Joseph Smith rarely produced notes or outlines for his speeches, sermons, or prayers. One exception is the text of the dedicatory prayer he pronounced for the Kirtland, Ohio, temple, in March 1836, which he composed with the aid of several collaborators.21 Another is a discourse he dictated to his clerk Robert B. Thompson, which Thompson read at the church’s general conference in Nauvoo, Illinois, on 5 October 1840.22
Smith’s own journals are among the sources from which reports of his public addresses are excerpted. The priority given to the Joseph Smith revelations in the first decade of his ministry may help explain why only a small number of his sermons and discourses were recorded, most of which come from the last three years of his life. Of fifty-two public addresses reported in some detail in his multivolume manuscript history, thirty-five date from the last eighteen months of his life; the remaining seventeen average about two a year between 1834 and 1842. During his last eighteen months, Smith is known to have spoken an additional sixteen times, but no report of these addresses has been found. Not until December 1841 did any of the scribes assigned to keep Smith’s journal record a partial text of one of Smith’s sermons,23 and because neither Willard Richards—the scribe on that occasion—nor others who captured portions of Smith’s sermons were proficient in shorthand, even the best of existing accounts suffer from the inaccuracy and incompleteness of what might best be described as note taking. Indeed, many accounts were short, and even though a few were more extensive, there is no verbatim account of any sermon by Joseph Smith. George D. Watt, a British convert proficient in Pitman shorthand, arrived in Nauvoo in the spring of 1843 but was never assigned to record a Smith discourse.24
Joseph Smith served as editor of the periodical Elders’ Journal of the Church of Latter Day Saints for its October and November 1837 issues published at Kirtland, Ohio, and its July and August 1838 issues published at Far West, Missouri. He took editorial responsibility for the Nauvoo periodical Times and Seasons for seven months in 1842, from the 1 March through 15 October numbers.25 The extent to which he was personally involved as author or coauthor of editorials and articles and the degree of editorial oversight he exercised on the contents of these publications during his editorial tenure varied widely. From August through October 1842 he was frequently absent from the office, evading arrest by Missouri law enforcement officials, and he eventually resigned as editor because he was unable to devote the required attention to the paper. The Documents series includes editorials, articles, and other items published during Smith’s tenure as editor for which he had at least nominal responsibility. Historical introductions for the individual documents discuss the available evidence concerning his involvement with each.

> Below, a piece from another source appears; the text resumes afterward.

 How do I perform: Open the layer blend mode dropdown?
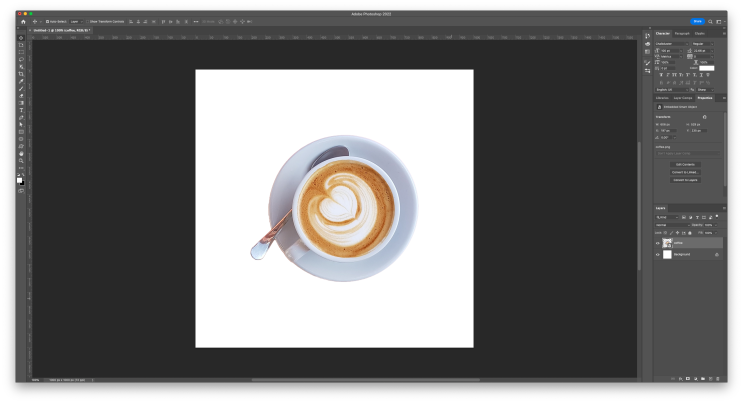(667, 225)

Of the numerous routine documents, such as licenses, certificates, banknotes, and other miscellaneous documents in the Smith papers, only a representative sampling is featured in the letterpress publication. The electronic edition includes images of all extant originals of those items, many in private possession, that the project has permission to publish, and transcriptions of many of them. In its letterpress and online editions, The Joseph Smith Papers constitutes the most extensive collection of Joseph Smith’s records available, helping researchers better understand the church founder, the Latter-day Saint movement, and America in the first half of the nineteenth century. The Documents series is the core offering of The Joseph Smith Papers, allowing firsthand access to Smith’s mind and activities at hundreds of points in time throughout his relatively brief adult life.